→ Supplied material:
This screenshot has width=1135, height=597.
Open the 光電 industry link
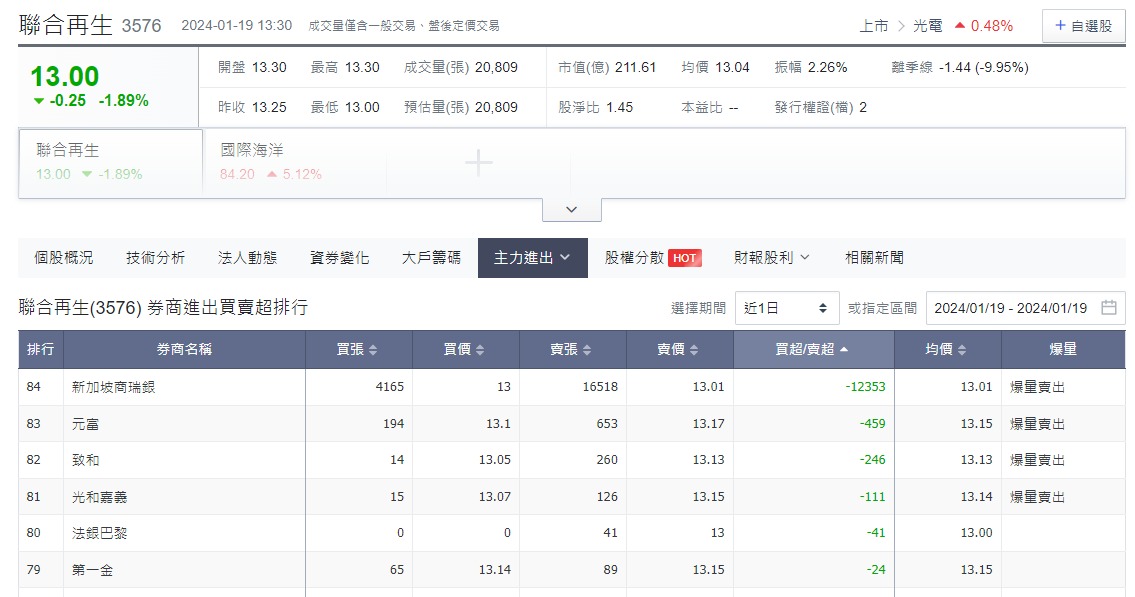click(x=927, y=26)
==
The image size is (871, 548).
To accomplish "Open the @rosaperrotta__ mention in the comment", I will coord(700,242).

→ Aim of the task: Turn the listing, starting at the line containing "This screenshot has width=1135, height=597." and ending at the line containing "click(x=927, y=26)", into a numbered list that skips blank lines. Leave the pictures out.

→ Task output:
1. This screenshot has width=1135, height=597.
2. Open the 光電 industry link
3. click(x=927, y=26)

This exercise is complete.